Whisk together 1 punnet of cream cheese, 1 tin of sweetended condensed milk and half a cup of lemon juice. Whisk till mixture starts to thicken. Swirl in some crushed strawberries. Pour mixture over cookie base, set in fridge till firm. Top with fresh strawberries and whipped cream if desired.


----------



## acerbicacid (Sep 21, 2012)

I really like this recipe, and you don't have to make the whole lot you can just make one (or any) of the components.    The strawberry tuille was really lovely.
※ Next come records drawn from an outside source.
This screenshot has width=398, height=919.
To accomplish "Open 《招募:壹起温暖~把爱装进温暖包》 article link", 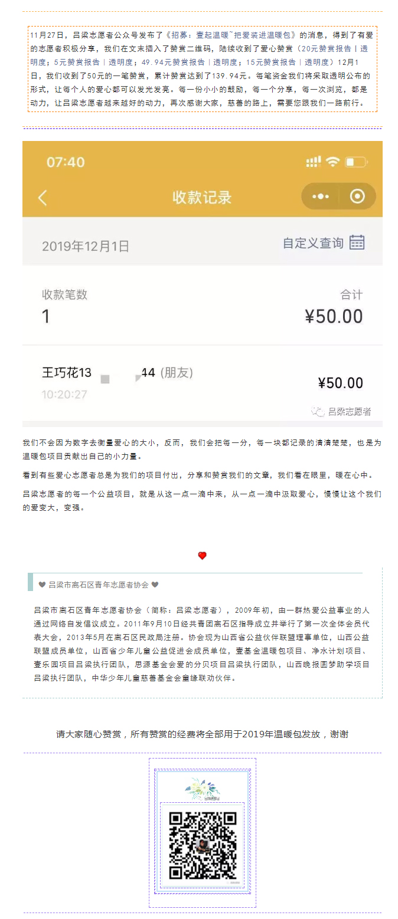I will click(229, 35).
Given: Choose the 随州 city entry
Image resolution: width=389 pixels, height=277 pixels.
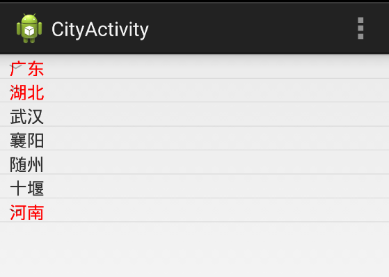Looking at the screenshot, I should [x=195, y=162].
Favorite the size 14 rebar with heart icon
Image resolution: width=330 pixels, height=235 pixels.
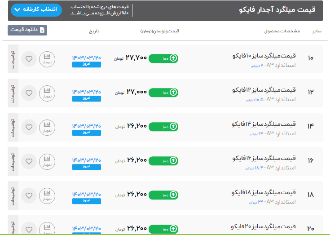click(29, 127)
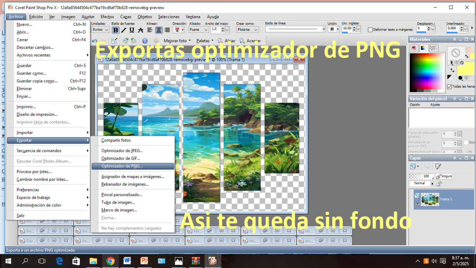Choose Guardar como from Archivo menu
The height and width of the screenshot is (268, 476).
(32, 73)
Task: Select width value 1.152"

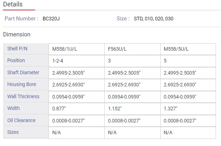Action: [x=115, y=109]
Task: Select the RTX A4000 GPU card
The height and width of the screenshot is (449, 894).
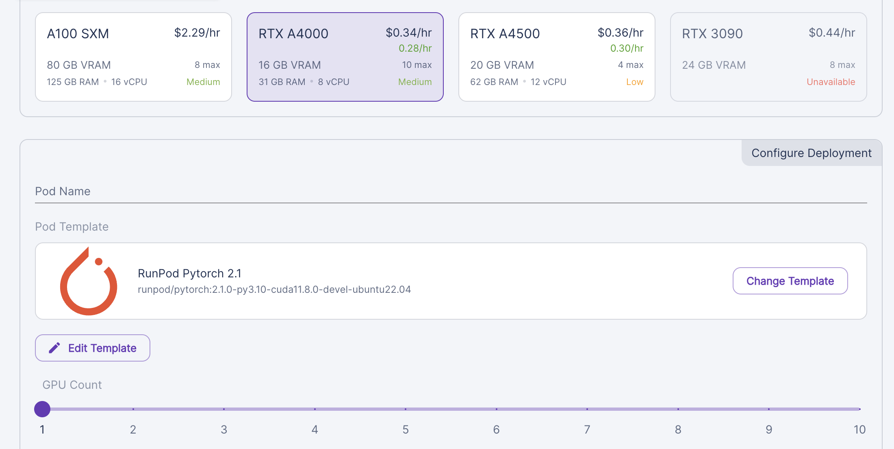Action: coord(345,57)
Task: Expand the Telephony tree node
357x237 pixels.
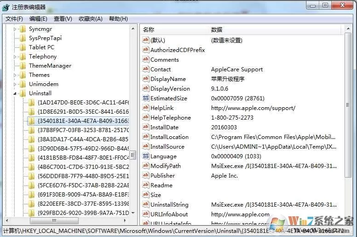Action: pyautogui.click(x=15, y=57)
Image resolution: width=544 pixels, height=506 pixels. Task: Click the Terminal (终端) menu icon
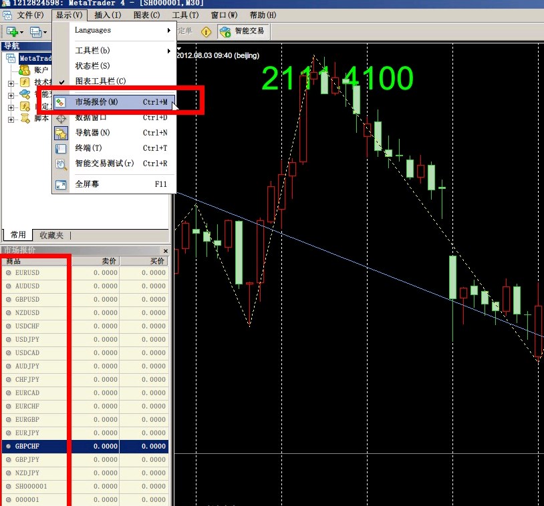pos(61,148)
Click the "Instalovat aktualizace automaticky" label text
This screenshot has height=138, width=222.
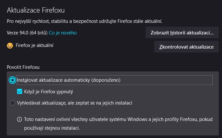[x=54, y=80]
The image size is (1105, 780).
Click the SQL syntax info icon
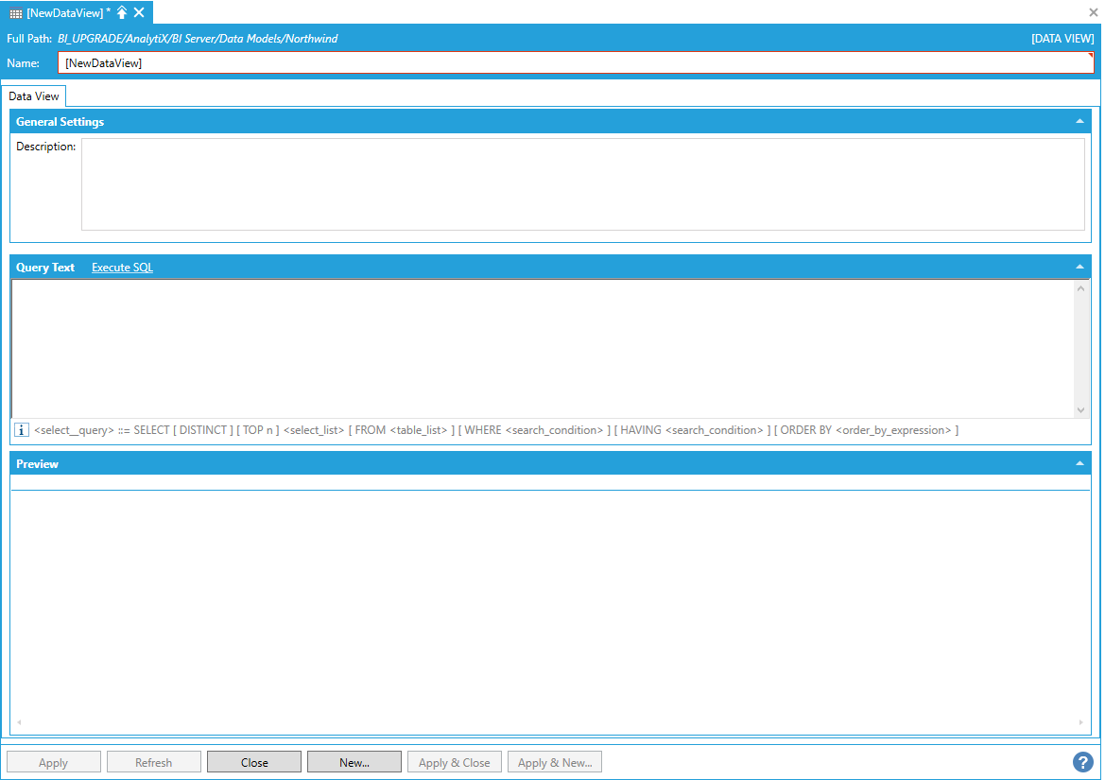pyautogui.click(x=22, y=430)
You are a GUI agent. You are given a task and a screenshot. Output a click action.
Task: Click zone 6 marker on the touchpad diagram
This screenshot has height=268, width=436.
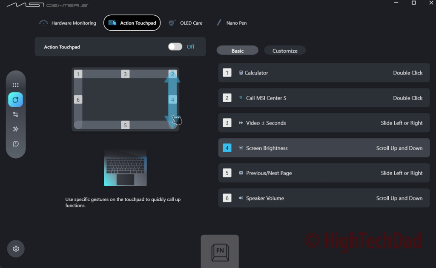[x=77, y=100]
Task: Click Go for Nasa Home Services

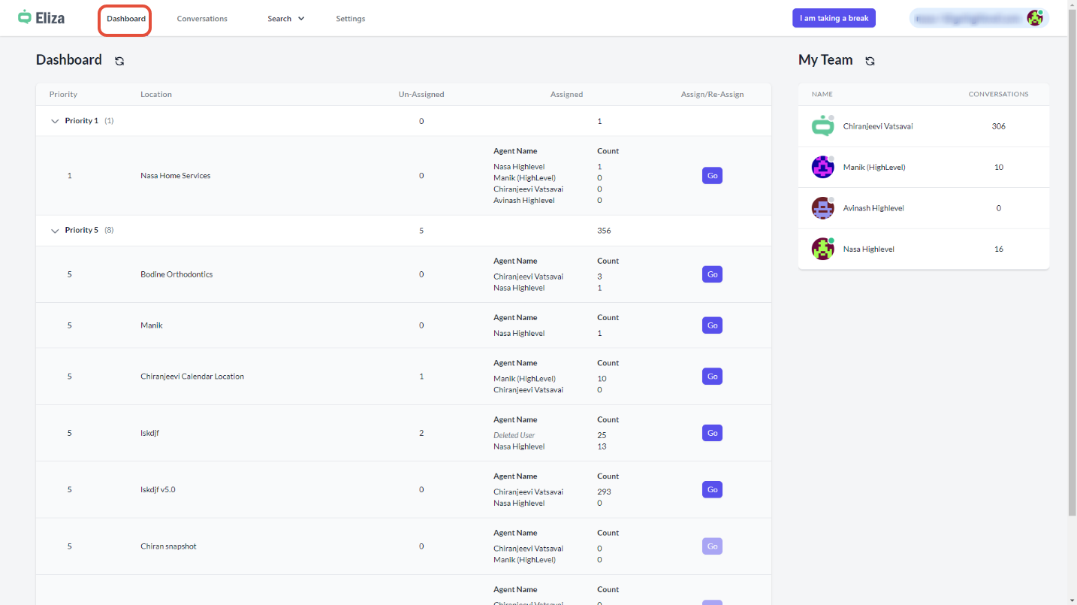Action: pos(712,176)
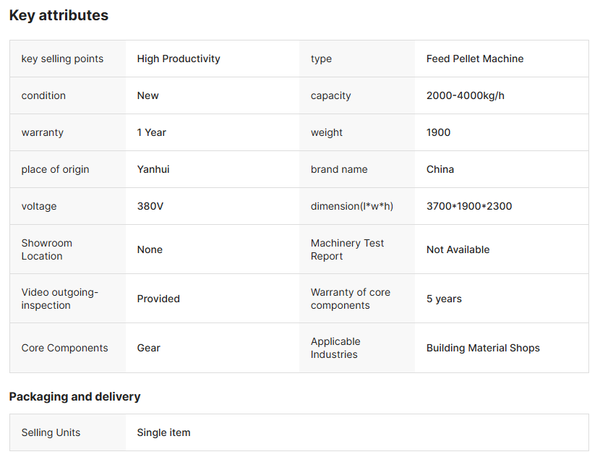Select the High Productivity value
This screenshot has width=600, height=457.
click(179, 59)
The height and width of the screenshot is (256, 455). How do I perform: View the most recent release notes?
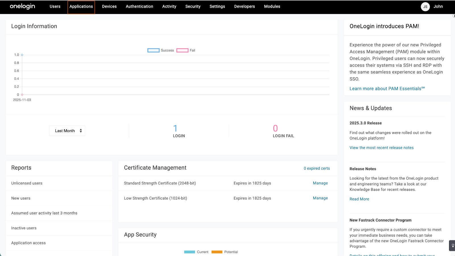[381, 148]
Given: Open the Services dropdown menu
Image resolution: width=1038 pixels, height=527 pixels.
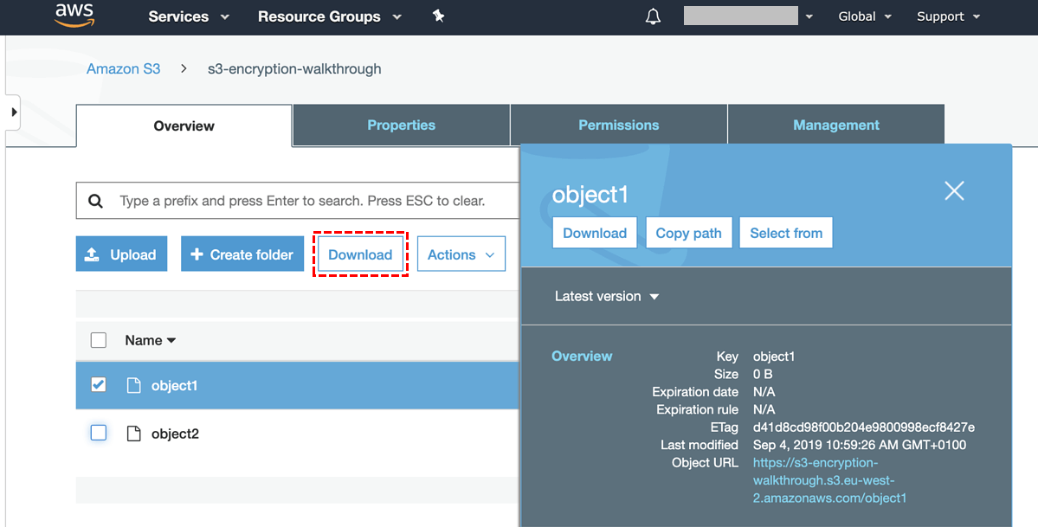Looking at the screenshot, I should (x=188, y=16).
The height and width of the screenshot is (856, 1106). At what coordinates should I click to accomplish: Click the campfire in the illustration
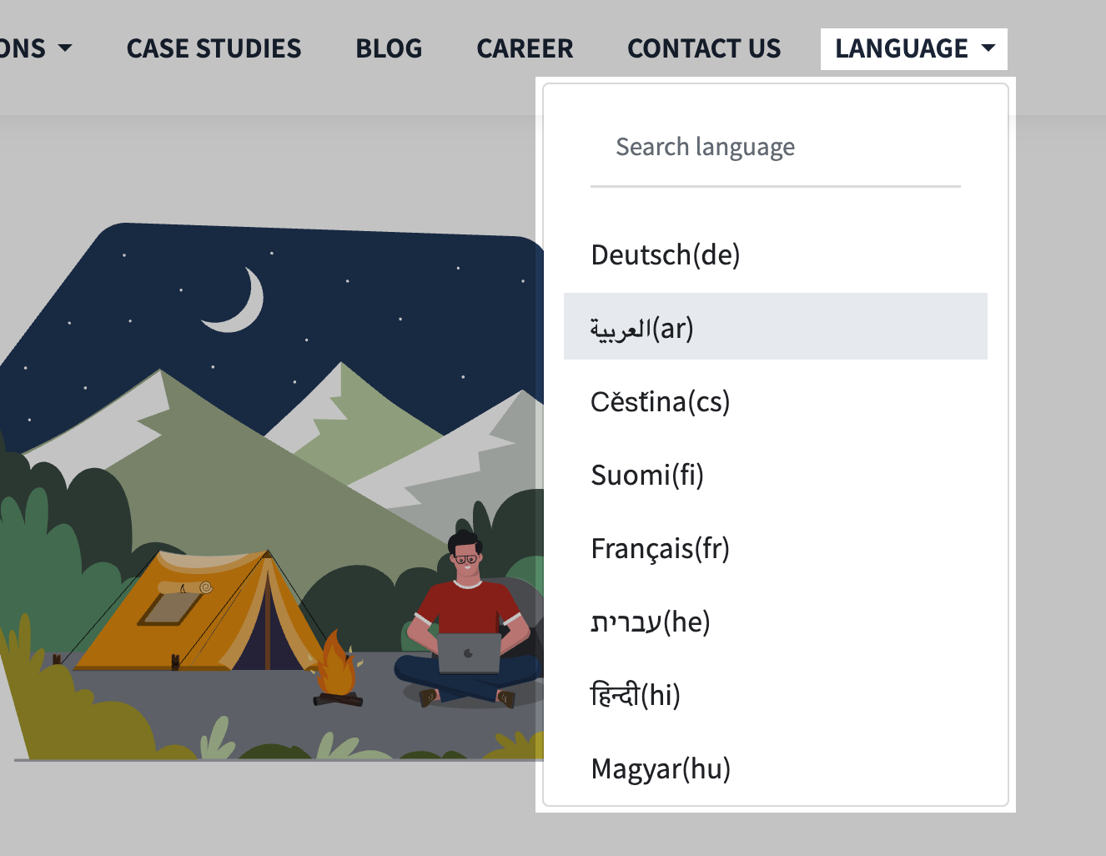click(x=337, y=669)
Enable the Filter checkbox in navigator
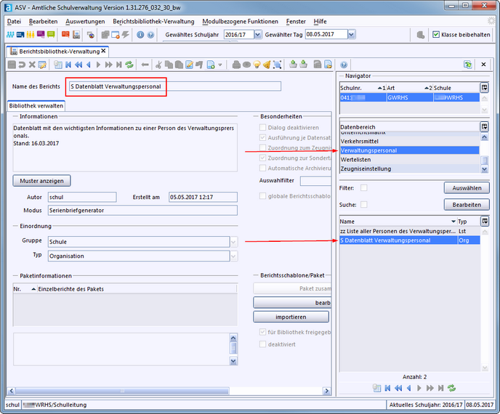 (364, 188)
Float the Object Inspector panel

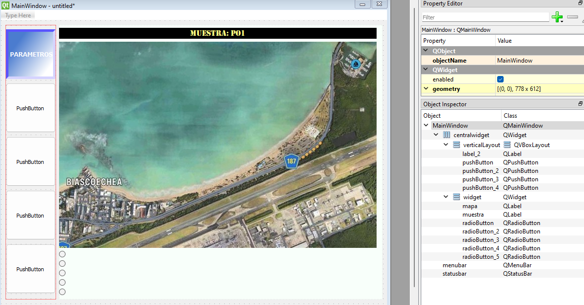click(580, 104)
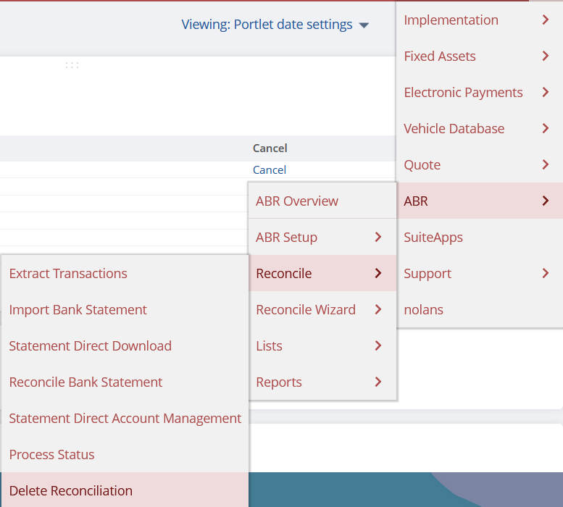The image size is (563, 507).
Task: Expand the ABR Setup submenu arrow
Action: click(378, 237)
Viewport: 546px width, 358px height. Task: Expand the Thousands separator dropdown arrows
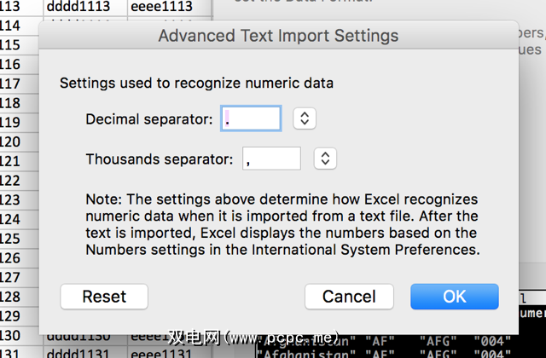click(325, 159)
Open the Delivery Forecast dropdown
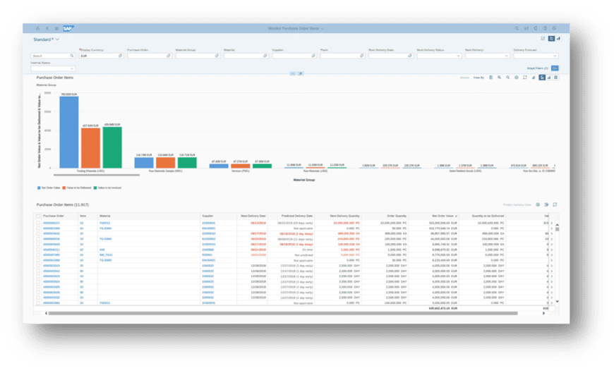This screenshot has width=614, height=368. point(555,56)
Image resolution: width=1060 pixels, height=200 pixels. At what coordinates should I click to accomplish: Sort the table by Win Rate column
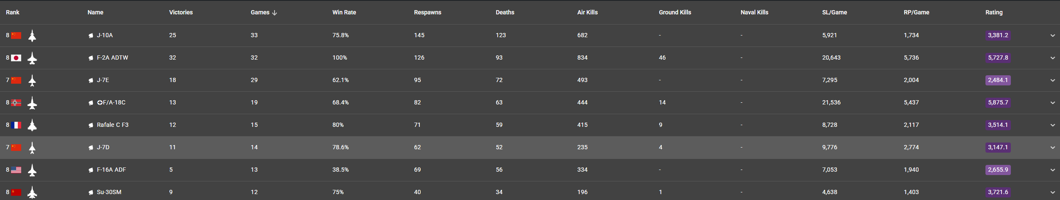[344, 12]
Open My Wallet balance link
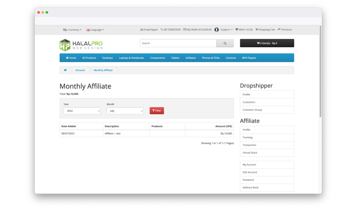Viewport: 357px width, 209px height. [197, 30]
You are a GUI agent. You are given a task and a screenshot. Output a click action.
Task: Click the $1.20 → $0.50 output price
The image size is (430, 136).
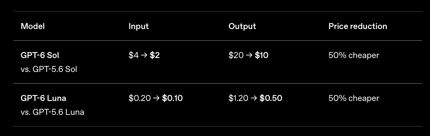point(256,98)
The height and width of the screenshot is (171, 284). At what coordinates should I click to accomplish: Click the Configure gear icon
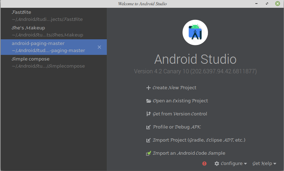click(x=216, y=164)
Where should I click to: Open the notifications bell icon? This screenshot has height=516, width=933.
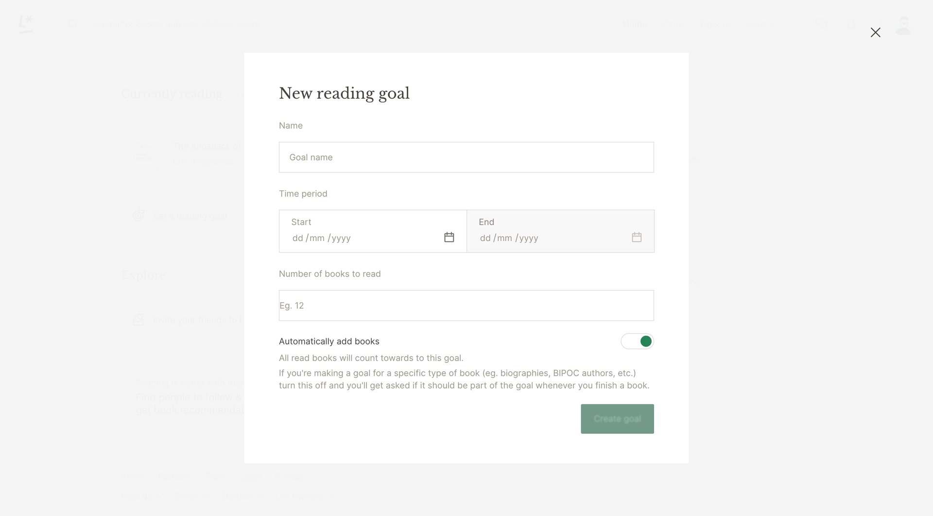pyautogui.click(x=850, y=23)
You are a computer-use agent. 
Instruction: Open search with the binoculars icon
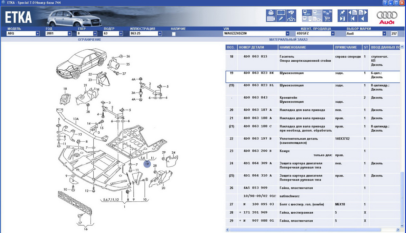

BBC - Food - Recipes : Strawberry jelly crumble with elderflower custard

Or how about a strawbellini cocktail, using pureed, sweetened, sieved strawberries as opposed to peaches.    (apologies if this has already been mentioned and I  missed it)


----------



## Sir_Loin_of_Beef (Sep 21, 2012)

*Jennifer's Kiss*

1 part Ballatore® Rosso Spumante
1 part Kern's® strawberry nectar

 Place one hulled whole strawberry in the bottom of a 12 ounce wine goblet. Add 4 ounces of Kern's strawberry nectar. Fill with Rosso Spumante.


----------



## luckytrim (Sep 22, 2012)

Strawberries 'n Cream (cheese)
40 large firm strawberries 
14 oz. cream cheese, softened 
3/4 c. confectioners sugar 
1 1/2 tsp almond extract 
8 TBL milk chocolate, grated, divided 
Cut a thin slice off of the leafy end of the strawberries, just enough to allow the berries to sit level. 
from the other end, cross-cut each berry about 3/4 of the way down, careful to not go all the way through. 
Spread the four wedges slightly with a finger-tip.
Set berries aside. 
In a Large Mixing bowl, beat together the cream cheese, sugar and almond  extract until light and fluffy.  Gently fold in half the grated  chocolate.
Using a pipette, decorating bag with tip, or small spoon, generously fill the strawberries, being careful not to break them.
Sprinkle the remaining chocolate on the tops of the stuffed berries, cover and  refrigerate until  ready to serve. 
For a stronger chocolate flavor, apply a small dollop of chocolate syrup instead of the sprinkled grated chocolate


----------



## Kayelle (Sep 22, 2012)

Those stuffed berries look fantastic LT!  I could do the same with my whipped cream cheese/marshmallow fluff concoction.  Thanks for the great idea!


----------



## Sir_Loin_of_Beef (Sep 22, 2012)

To be totally truthful, I live in the strawberry capital of the world, and we get fresh strawberries all year 'round, so I do a myriad of things with them from slicing them on my breakfast cereal to dicing them and adding them to muffins or pancakes, to making an 11-inch diameter strawberry shortcake, in either yellow or chocolate cake varieties.


----------



## chopper (Sep 22, 2012)

Luckytrim,
Those berries look fantastic.  I wish I was going somewhere where I needed to take a snack for all to share.  I may have to make up a tiny batch for at home next time I see strawberries in the store.  Thanks.


----------